===== DATA FOR THE TASK =====
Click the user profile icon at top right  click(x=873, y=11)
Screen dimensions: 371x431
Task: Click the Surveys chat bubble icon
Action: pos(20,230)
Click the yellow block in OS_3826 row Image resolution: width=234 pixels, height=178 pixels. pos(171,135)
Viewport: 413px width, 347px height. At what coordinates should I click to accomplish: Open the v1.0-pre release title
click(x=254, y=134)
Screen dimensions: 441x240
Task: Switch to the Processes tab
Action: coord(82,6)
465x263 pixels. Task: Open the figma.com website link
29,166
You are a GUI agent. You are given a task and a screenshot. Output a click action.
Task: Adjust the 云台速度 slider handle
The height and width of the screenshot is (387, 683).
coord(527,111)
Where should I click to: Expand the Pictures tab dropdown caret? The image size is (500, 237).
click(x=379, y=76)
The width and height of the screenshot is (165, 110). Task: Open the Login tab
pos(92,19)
=====
===== DATA FOR THE TASK =====
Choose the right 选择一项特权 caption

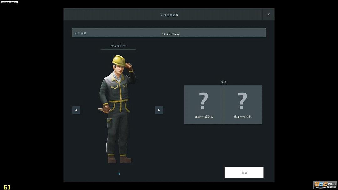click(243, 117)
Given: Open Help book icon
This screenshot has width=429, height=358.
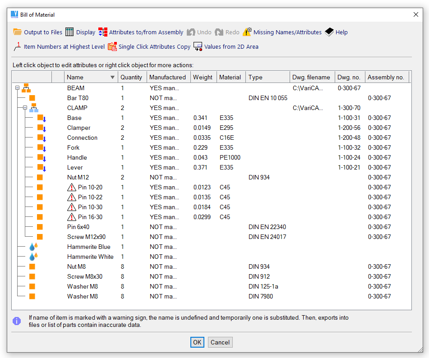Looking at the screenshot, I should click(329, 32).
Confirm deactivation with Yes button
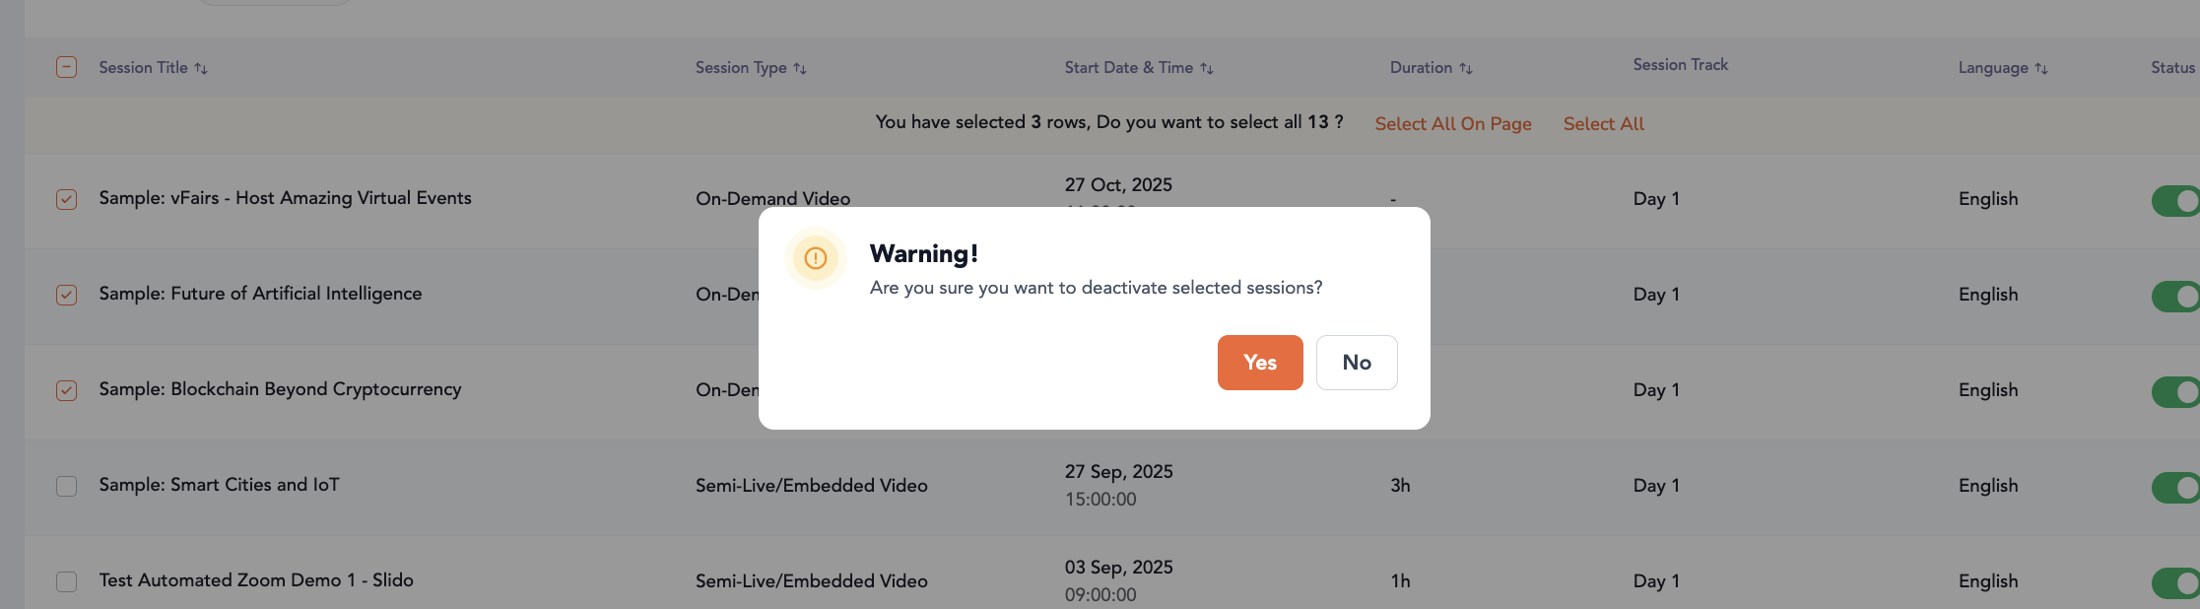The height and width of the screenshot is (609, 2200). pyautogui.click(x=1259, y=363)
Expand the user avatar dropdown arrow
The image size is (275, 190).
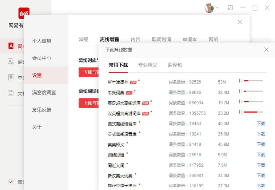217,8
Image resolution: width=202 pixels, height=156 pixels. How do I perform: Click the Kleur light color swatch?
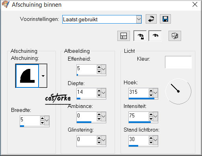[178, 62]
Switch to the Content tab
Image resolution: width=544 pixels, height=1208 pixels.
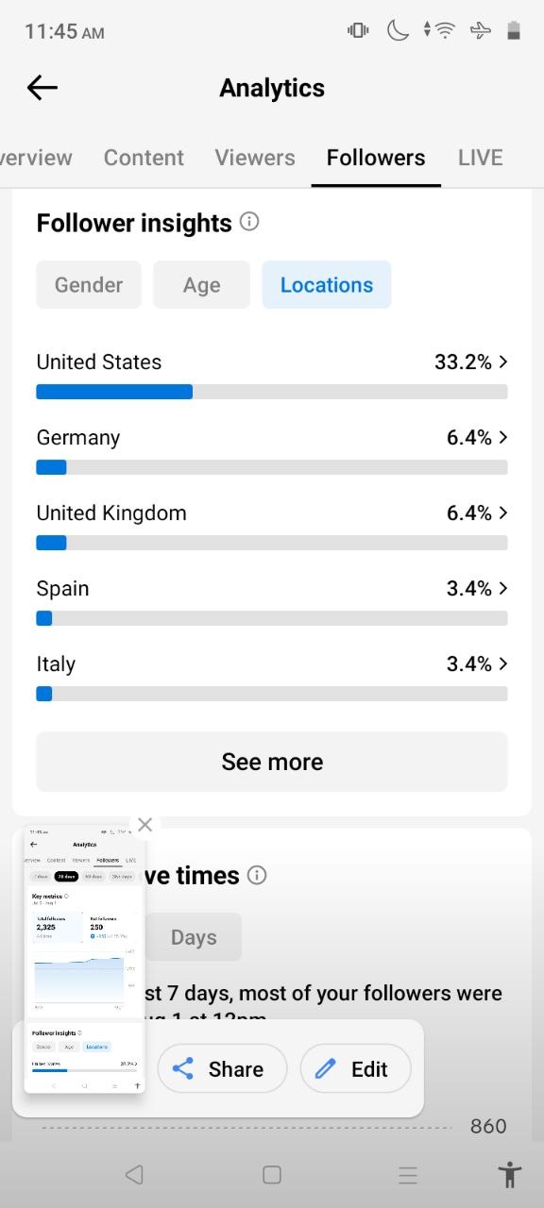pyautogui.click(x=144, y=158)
=====
===== DATA FOR THE TASK =====
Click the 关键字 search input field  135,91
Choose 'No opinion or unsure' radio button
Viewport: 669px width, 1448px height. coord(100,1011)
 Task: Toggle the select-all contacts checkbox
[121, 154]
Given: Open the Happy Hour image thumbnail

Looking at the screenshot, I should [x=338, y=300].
=====
WHAT YOU NEED TO DO:
Please output the lines of the listing above that fall in the stretch from the one with "Click the user" through the one with "Click the yellow", exactly and only those.

ANSWER SPACE:
Click the user profile icon at top right  click(x=873, y=11)
Screen dimensions: 371x431
Task: Click the Surveys chat bubble icon
Action: pos(20,230)
Click the yellow block in OS_3826 row Image resolution: width=234 pixels, height=178 pixels. pos(171,135)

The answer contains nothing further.